# ACTION ITEM
Check each line of the data, and copy those where "search" appears.

Stored data
───
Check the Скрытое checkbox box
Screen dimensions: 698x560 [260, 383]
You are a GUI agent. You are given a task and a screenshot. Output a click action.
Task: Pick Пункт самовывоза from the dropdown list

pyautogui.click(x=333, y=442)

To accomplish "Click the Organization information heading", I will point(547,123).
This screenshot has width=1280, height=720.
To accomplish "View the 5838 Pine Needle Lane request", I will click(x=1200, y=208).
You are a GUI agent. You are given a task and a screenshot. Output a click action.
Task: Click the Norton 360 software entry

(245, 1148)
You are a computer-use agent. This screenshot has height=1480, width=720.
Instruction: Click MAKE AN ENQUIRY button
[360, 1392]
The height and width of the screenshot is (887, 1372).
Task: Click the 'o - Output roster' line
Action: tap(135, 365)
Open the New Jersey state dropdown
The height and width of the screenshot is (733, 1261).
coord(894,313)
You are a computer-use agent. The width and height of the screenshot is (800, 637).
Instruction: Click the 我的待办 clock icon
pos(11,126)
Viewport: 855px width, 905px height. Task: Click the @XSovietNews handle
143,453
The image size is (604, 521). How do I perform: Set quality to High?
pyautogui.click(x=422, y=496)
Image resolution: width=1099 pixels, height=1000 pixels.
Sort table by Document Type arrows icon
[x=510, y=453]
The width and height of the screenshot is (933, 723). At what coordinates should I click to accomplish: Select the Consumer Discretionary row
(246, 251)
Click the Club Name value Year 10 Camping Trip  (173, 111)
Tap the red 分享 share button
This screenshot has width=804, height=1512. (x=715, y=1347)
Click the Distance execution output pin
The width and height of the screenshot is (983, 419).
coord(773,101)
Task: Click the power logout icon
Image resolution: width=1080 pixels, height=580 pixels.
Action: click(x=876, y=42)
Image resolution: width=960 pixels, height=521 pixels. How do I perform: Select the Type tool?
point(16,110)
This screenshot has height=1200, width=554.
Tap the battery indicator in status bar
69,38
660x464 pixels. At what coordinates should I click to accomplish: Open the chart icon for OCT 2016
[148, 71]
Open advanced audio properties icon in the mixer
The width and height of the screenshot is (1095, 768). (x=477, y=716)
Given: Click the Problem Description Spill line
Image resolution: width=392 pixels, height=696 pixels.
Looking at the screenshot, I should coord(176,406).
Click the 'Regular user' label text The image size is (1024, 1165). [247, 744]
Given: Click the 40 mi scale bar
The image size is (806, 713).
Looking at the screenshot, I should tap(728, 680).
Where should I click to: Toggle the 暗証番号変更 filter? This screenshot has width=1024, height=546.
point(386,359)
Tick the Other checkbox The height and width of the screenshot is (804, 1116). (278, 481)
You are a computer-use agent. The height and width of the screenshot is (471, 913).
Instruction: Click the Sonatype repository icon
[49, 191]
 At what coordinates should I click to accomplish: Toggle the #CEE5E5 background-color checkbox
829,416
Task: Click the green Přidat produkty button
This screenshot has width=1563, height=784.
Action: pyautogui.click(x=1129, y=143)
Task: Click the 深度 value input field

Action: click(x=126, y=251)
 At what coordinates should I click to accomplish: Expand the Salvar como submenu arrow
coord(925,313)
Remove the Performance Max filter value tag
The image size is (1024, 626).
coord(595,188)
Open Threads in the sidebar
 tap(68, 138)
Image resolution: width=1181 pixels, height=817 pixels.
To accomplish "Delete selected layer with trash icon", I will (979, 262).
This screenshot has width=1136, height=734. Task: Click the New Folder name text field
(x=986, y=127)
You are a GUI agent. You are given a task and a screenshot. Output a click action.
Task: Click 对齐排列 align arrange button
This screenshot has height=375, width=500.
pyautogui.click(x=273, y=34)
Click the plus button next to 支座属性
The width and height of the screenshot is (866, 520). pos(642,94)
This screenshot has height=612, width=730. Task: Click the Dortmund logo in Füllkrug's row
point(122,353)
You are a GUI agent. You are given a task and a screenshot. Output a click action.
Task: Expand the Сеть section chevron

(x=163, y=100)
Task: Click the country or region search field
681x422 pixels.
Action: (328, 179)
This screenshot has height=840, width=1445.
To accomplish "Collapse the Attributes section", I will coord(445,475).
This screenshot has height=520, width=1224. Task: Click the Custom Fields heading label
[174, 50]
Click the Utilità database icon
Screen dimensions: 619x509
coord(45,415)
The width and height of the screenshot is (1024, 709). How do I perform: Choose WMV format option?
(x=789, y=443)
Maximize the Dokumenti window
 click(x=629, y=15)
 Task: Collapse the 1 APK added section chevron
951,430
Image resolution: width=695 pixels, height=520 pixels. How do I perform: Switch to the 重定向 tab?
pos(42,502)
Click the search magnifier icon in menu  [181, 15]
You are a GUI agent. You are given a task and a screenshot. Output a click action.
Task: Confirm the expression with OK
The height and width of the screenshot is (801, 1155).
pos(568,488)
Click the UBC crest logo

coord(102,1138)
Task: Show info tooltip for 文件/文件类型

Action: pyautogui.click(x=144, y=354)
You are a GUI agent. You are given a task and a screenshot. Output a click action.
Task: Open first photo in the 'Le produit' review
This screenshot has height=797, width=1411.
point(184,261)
───
# SOLUTION
Task: Click the country or region search field
Click the search magnifier icon in menu  [181, 15]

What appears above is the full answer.